··· Provided text

2026-02-09 19:00:42 -08:00
Linus Torvalds
d84e173311 Merge tag 'acpi-6.20-rc1' of git://git.kernel.org/pub/scm/linux/kernel/git/rafael/linux-pm
Pull ACPI updates from Rafael Wysocki:
 "This one is significantly larger than previous ACPI support pull
  requests because several significant updates have coincided in it.

  First, there is a routine ACPICA code update, to upstream version
  20251212, but this time it covers new ACPI 6.6 material that has not
  been covered yet. Among other things, it includes definitions of a few
  new ACPI tables and updates of some others, like the GICv5 MADT
  structures and ARM IORT IWB node definitions that are used for adding
  GICv5 ACPI probing on ARM (that technically is IRQ subsystem material,
  but it depends on the ACPICA changes, so it is included here). The
  latter alone adds a few hundred lines of new code.

  Second, there is an update of ACPI _OSC handling including a fix that
  prevents failures from occurring in some corner cases due to careless
  handling of _OSC error bits.

  On top of that, the "system resource" ACPI device objects with the
  PNP0C01 and PNP0C02 are now going to be handled by the ACPI core
  device enumeration code instead of handing them over to the legacy PNP
  system driver which causes device enumeration issues to occur. Some of
  those issues have been worked around in device drivers and elsewhere
  and those workarounds should not be necessary any more, so they are
  going away.

  Moreover, the time has come to convert all "core ACPI" device drivers
  that were still using struct acpi_driver objects for device binding
  into proper platform drivers that use struct platform_driver for this
  purpose. These updates are accompanied by some requisite core ACPI
  device enumeration code changes.

  Next, there are ACPI APEI updates, including changes to avoid excess
  overhead in the NMI handler and in SEA on the ARM side, changes to
  unify ACPI-based HW error tracing and logging, and changes to prevent
  APEI code from reaching out of its allocated memory.

  There are also some ACPI power management updates, mostly related to
  the ACPI cpuidle support in the processor driver, suspend-to-idle
  handling on systems with ACPI support and to ACPI PM of devices.

······

## Tasks and exercises
**A.** Please repeat the ACPI merge message from "Next, there are" to "PM of devices.".
**B.** According to the ACPI merge message, which upstream version does the routine ACPICA code update bring in?
**C.** For each statement, decide whether the ACPI merge message supports it. Answer yes or no, and quote the words from the message that settle it.
(i) The "system resource" device objects with PNP0C01 and PNP0C02 will now be handed over to the legacy PNP system driver.
(ii) The update of ACPI _OSC handling includes a fix related to _OSC error bits.
(iii) The remaining "core ACPI" device drivers are being converted to use struct acpi_driver objects.

··· Extracted entries

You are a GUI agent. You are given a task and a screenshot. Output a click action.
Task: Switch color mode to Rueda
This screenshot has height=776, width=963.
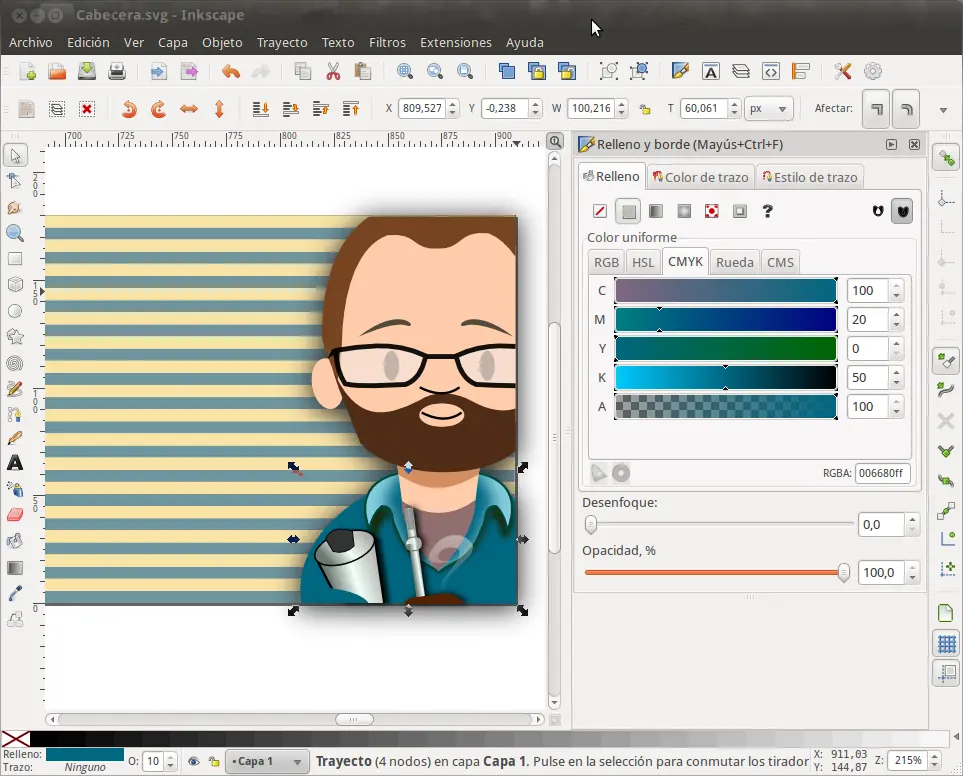[735, 262]
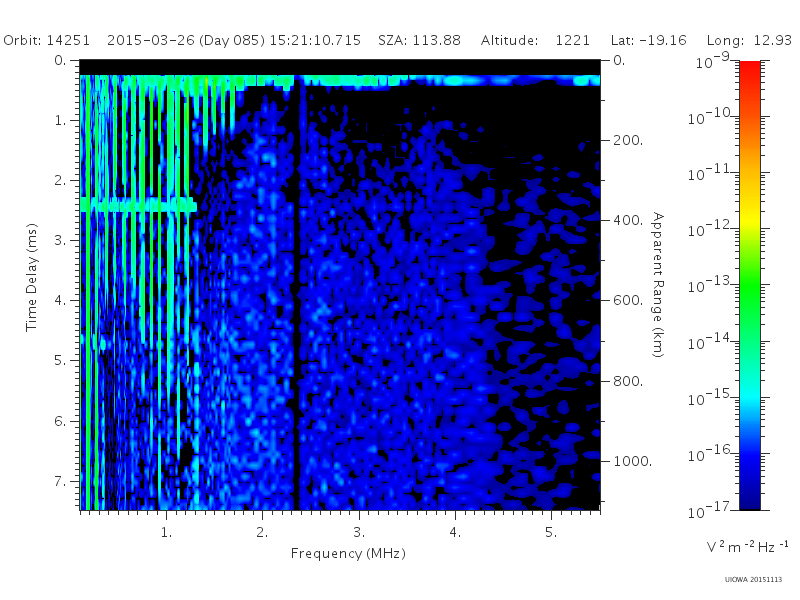Click the green horizontal echo near 2.4 ms

138,206
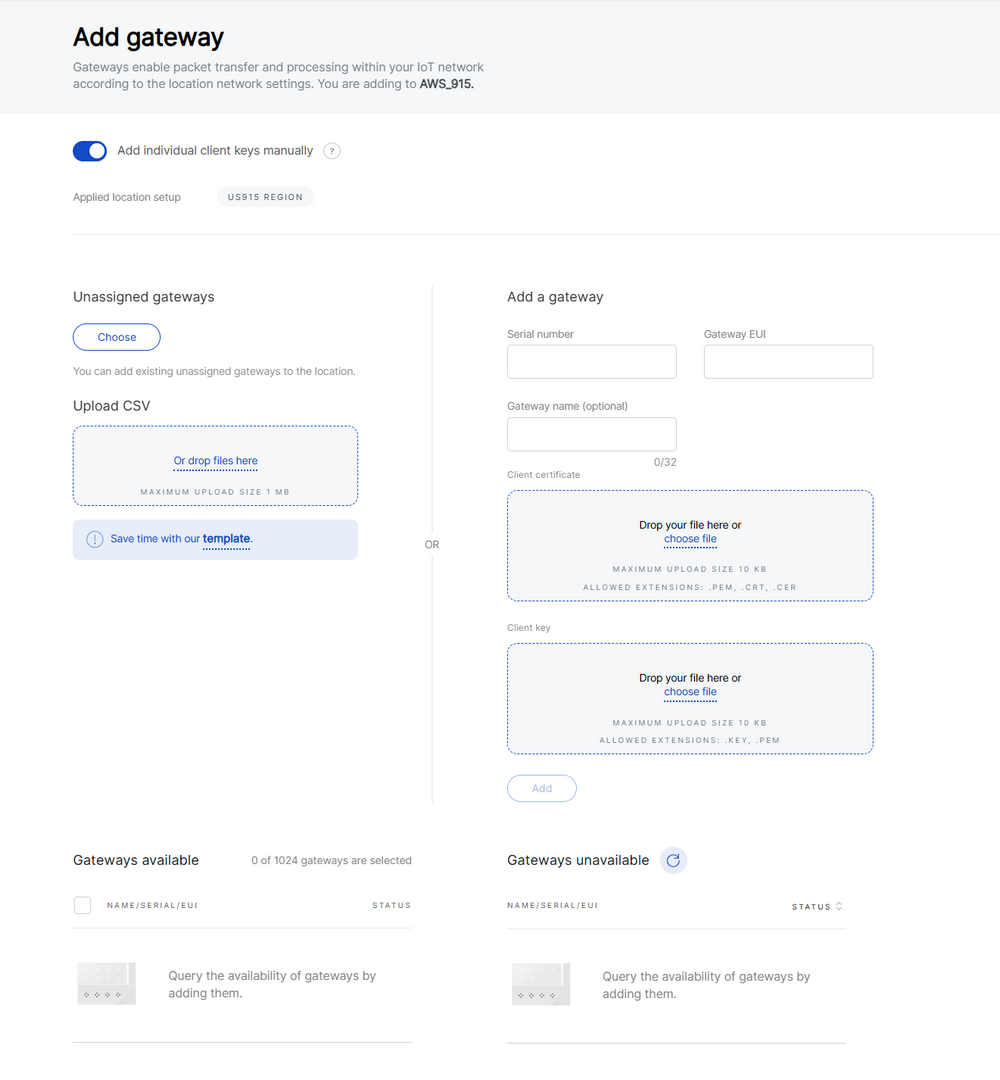The image size is (1000, 1080).
Task: Check the select-all gateways available checkbox
Action: [83, 905]
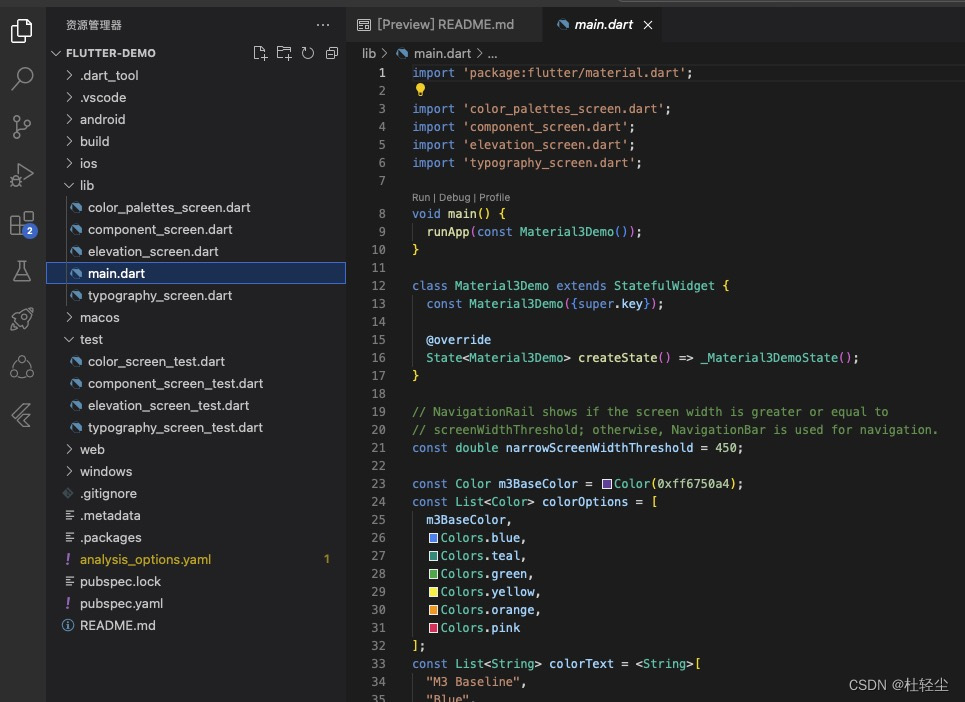Click the New File icon in explorer
This screenshot has width=965, height=702.
pos(260,53)
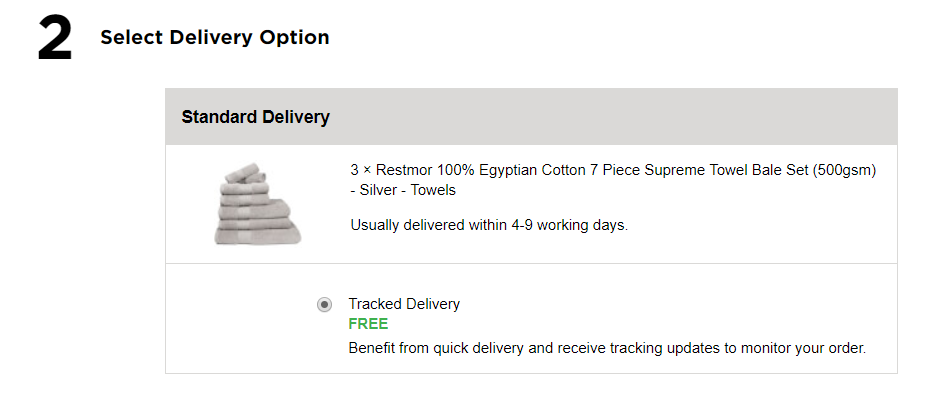Click the large step number 2

coord(55,40)
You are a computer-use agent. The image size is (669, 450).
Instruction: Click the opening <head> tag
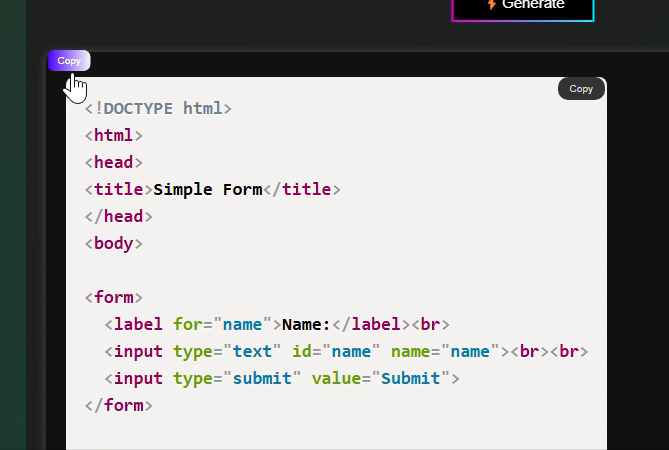click(114, 162)
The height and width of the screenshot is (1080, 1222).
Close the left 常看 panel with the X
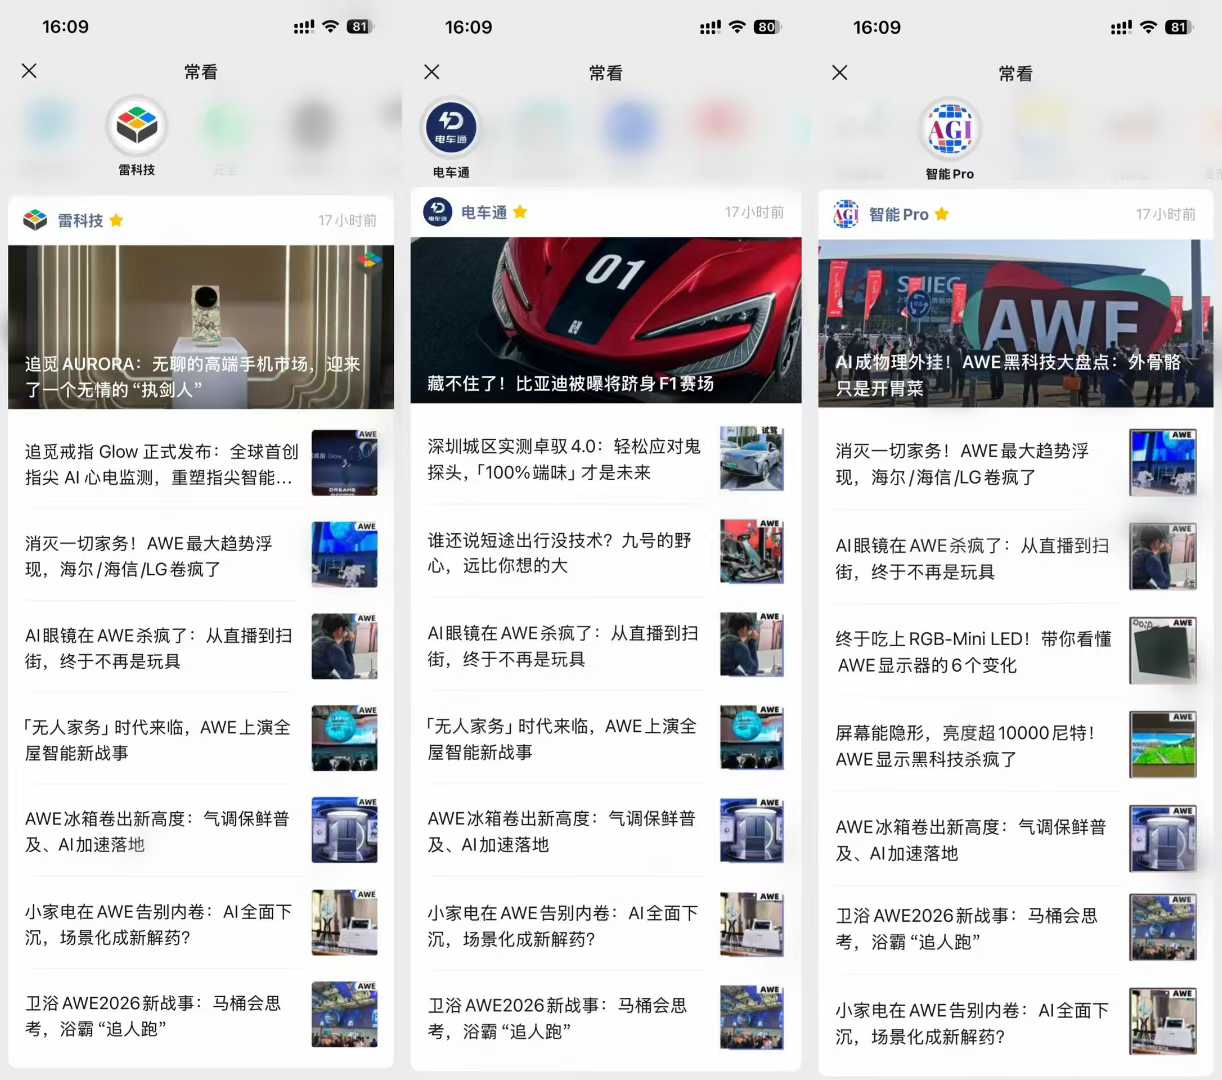(x=29, y=71)
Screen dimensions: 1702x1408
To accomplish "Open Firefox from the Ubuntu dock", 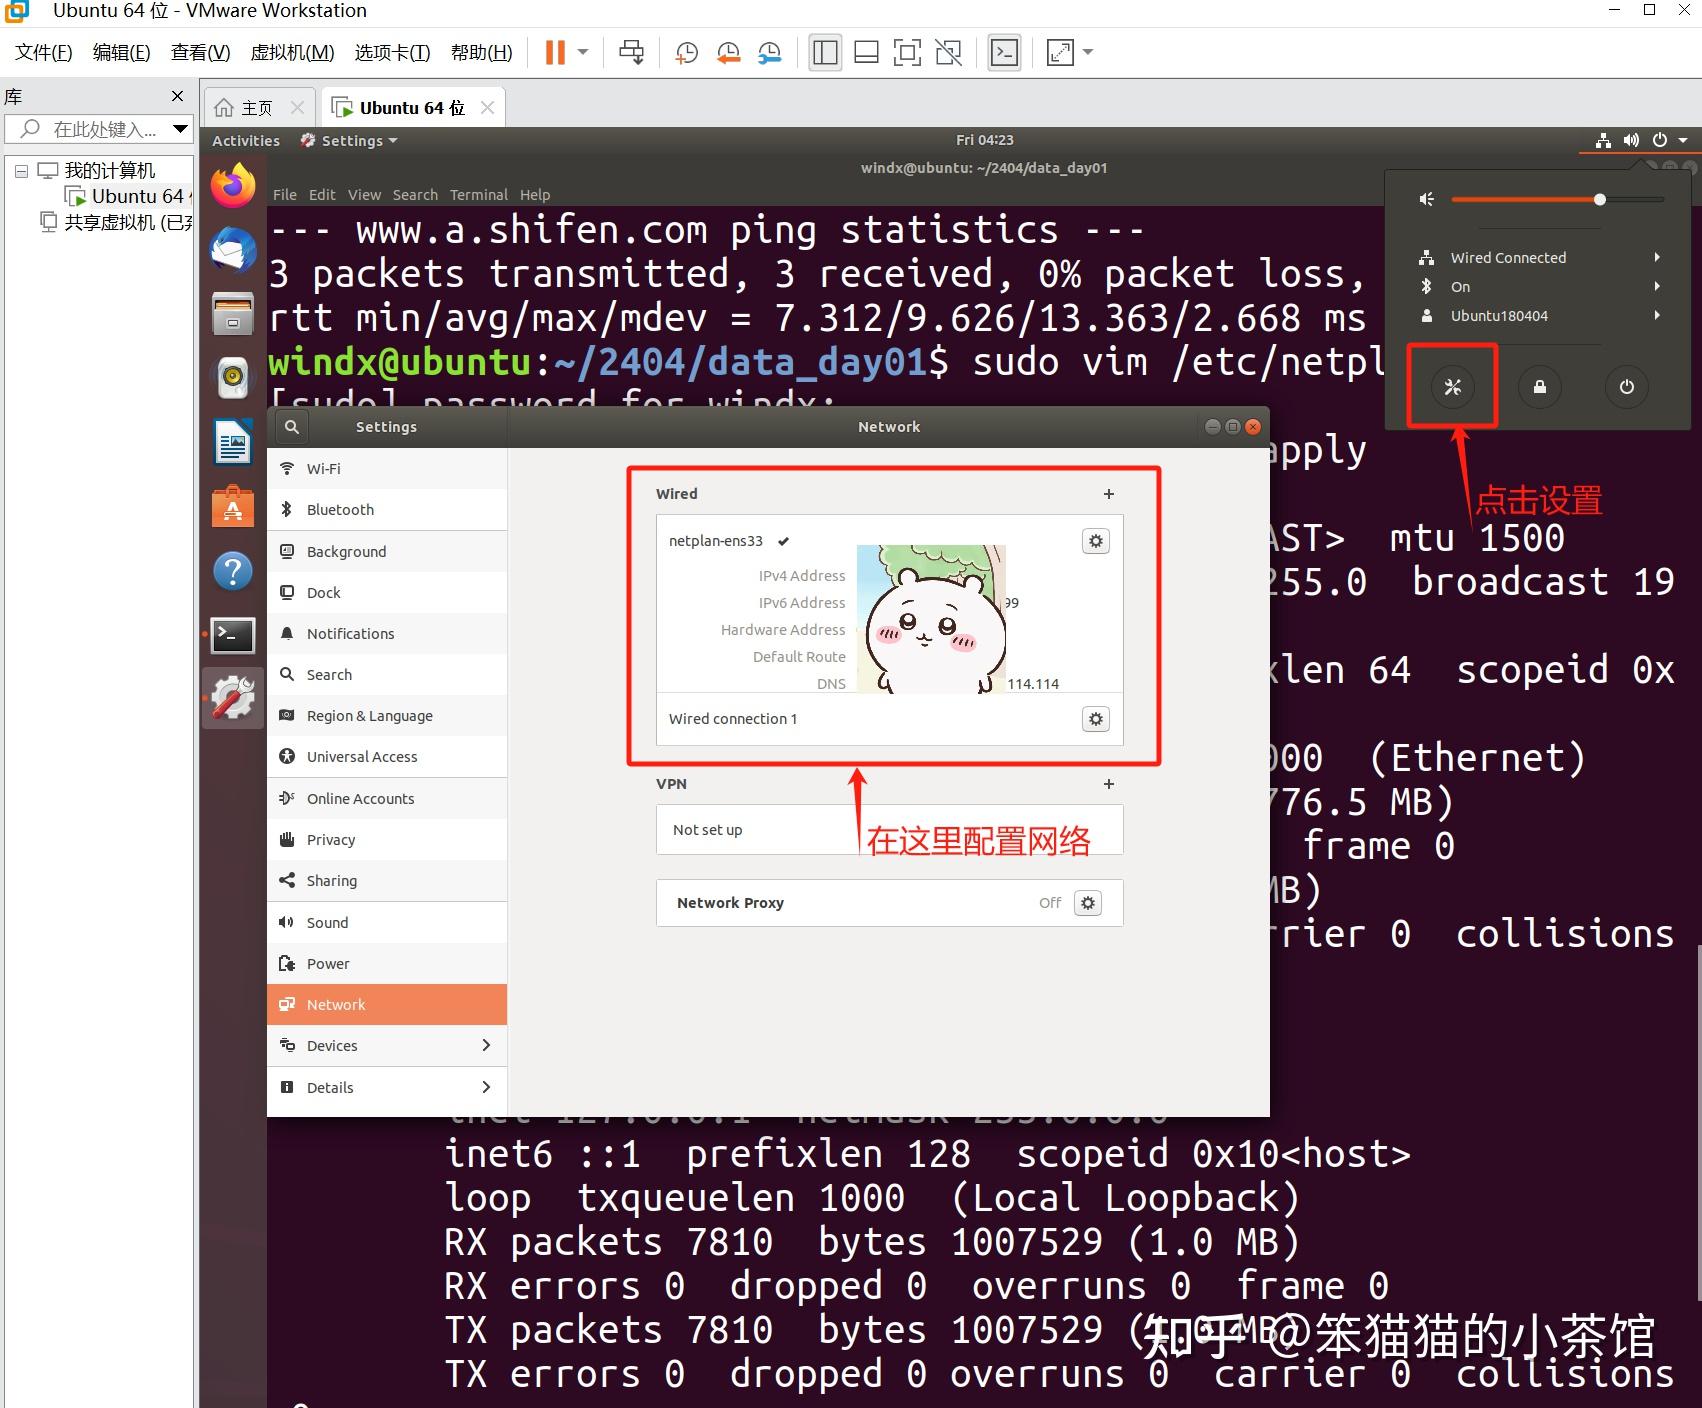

······

## Answers below
**A.**
Next, there are ACPI APEI updates, including changes to avoid excess
  overhead in the NMI handler and in SEA on the ARM side, changes to
  unify ACPI-based HW error tracing and logging, and changes to prevent
  APEI code from reaching out of its allocated memory.

  There are also some ACPI power management updates, mostly related to
  the ACPI cpuidle support in the processor driver, suspend-to-idle
  handling on systems with ACPI support and to ACPI PM of devices.

**B.** 20251212

**C.**
(i) No: "are now going to be handled by the ACPI core device enumeration code instead of handing them over to the legacy PNP system driver"
(ii) Yes: "including a fix that prevents failures from occurring in some corner cases due to careless handling of _OSC error bits"
(iii) No: "into proper platform drivers that use struct platform_driver for this purpose"